* _Directions_
From the records below, report the number of lines that contain "will", and add nothing.

* _Stored items_
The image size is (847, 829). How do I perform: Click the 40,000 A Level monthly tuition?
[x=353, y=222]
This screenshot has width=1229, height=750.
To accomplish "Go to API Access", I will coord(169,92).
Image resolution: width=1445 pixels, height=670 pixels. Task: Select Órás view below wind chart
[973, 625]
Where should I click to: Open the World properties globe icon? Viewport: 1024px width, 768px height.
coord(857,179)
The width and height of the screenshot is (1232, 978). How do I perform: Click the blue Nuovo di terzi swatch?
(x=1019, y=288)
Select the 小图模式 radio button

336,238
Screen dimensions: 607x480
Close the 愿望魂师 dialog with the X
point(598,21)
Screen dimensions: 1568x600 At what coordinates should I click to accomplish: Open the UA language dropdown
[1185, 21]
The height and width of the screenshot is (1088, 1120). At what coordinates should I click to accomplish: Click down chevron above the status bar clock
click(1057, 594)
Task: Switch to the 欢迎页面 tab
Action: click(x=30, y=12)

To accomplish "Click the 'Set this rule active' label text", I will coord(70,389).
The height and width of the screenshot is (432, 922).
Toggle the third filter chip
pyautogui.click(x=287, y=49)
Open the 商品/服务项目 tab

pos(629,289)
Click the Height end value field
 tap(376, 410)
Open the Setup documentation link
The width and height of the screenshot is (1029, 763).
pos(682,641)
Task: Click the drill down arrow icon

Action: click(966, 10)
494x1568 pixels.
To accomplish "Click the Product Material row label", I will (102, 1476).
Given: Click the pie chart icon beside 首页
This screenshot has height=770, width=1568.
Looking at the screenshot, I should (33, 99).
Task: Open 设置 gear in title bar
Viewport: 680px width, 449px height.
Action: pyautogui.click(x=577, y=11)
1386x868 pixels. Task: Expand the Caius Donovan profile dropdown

* _Solution to the exercise_
3